029P University of Leicester, UK
6th Focused Meeting on Cell Signalling

 

 

Pharmacological characterization of novel glucagon-like peptide-1 receptor agonists

The glucagon-like peptide 1 receptor (GLP-1R), a family B G protein-coupled receptor (GPCR), is an important regulator of blood glucose levels via the binding of the incretin peptide GLP-1(7-36)amide. Consequently, GLP-1R is an important drug target for the treatment of type II diabetes with a number of peptide-based GLP-1R agonists clinically available. In addition to the identification of improved GLP-1R peptide agonists, there is growing interest in the development of small molecule drugs and allosteric modulators, i.e. ligands that bind to sites topographically distinct from the endogenous agonists orthosteric binding site. The pyrimidine BETP ((4-(3-benzyloxyphenyl)-2-ethylsulfinyl-6-(trifluoromethyl)pyrimidine) is one such small molecule reported to have weak partial agonism at the GLP-1R [1]. Through virtual screening of libraries of purchasable compounds, we have identified 33 novel compounds against the GLP-1R with distinct chemical scaffolds. Here we present evidence of signaling bias at the GLP-1R for two of these compounds, namely RL-11 and RL-54.

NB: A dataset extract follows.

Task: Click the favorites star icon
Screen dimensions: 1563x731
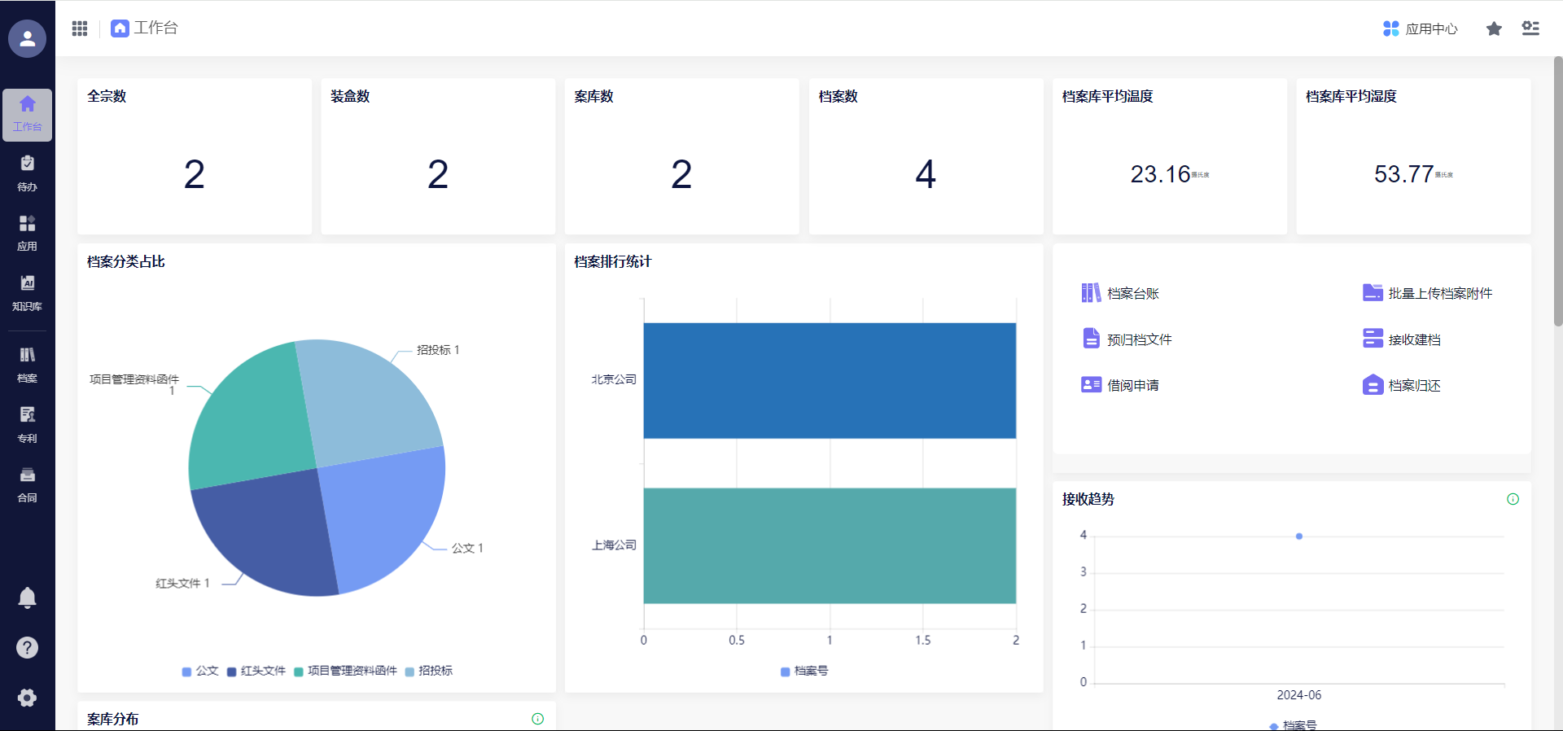Action: [1494, 28]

Using both a phospho-Extracellular signal-regulated kinase 1 and 2 (ERK1/2) assay and cAMP accumulation assay, we tested the activity of these compounds at the GLP-1R. RL-11 and RL-54 were shown to have agonistic activity in terms of an elicited cAMP response at the GLP-1R (pEC50 of 5.13±0.39 and 4.82±0.69, respectively) without modulating the activity of the low-affinity GLP-1R agonist, oxyntomodulin. RL-11 and RL-54 also elicited a phosphor-ERK1/2 response (pEC50 of 5.75±0.73 and 6.8±0.32) with a maximum level detected for RL-54 (Emax= 35.80±2.03) when compared to both RL-11 and BETP (Emax of 22.21±2.58 and 23.68±1.25, respectively). These data suggest that our new compounds could represent ideal scaffolds to develop new more efficacious bias ligands at the GLP-1R.


Figure 1: cAMP assay of GLP-1R targeted compounds. cAMP accumulation was detected after GLP-1R transfected HEK 293T cells were exposure to ligands for 30 min. Responses were normalized to the forskolin response. All values are mean ± SEM were n ≥ 5 independent experimental repeats.

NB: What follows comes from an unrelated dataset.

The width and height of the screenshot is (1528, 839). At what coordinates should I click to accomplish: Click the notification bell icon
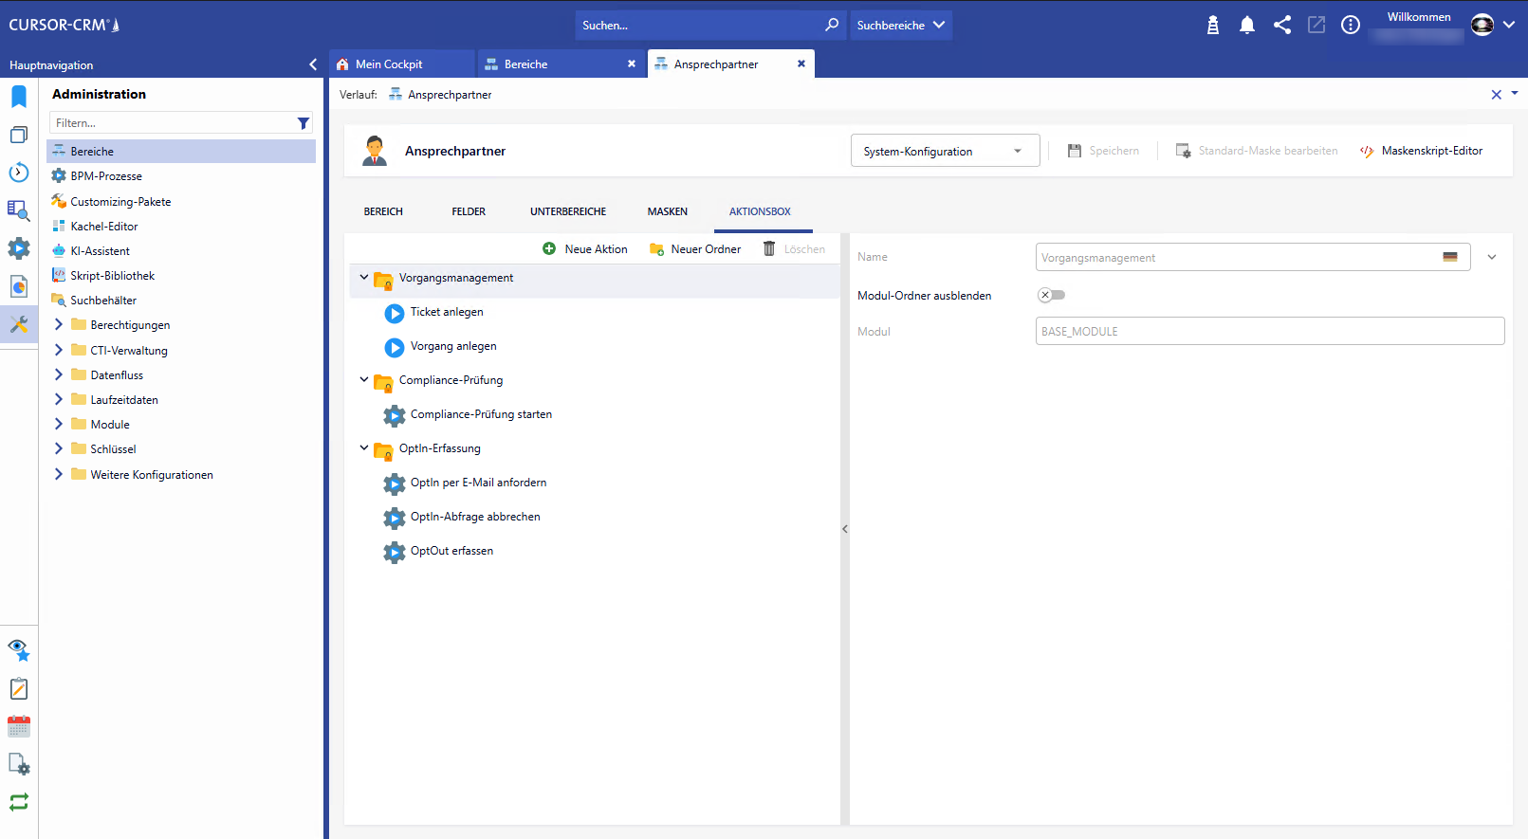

Figure 2: Phospho-ERK assay of GLP-1R targeted compounds. Phospho-ERK (Thr202/Tyr204) was measured in GLP-1R transfected HEK 293T cells after exposure to ligands for 10 min. Responses were normalized to the PMA. All values are mean ± SEM were n ≥ 5 independent experimental repeats.

[1] Wootten et al., (2013). Mol Pharmacol 83:822–34.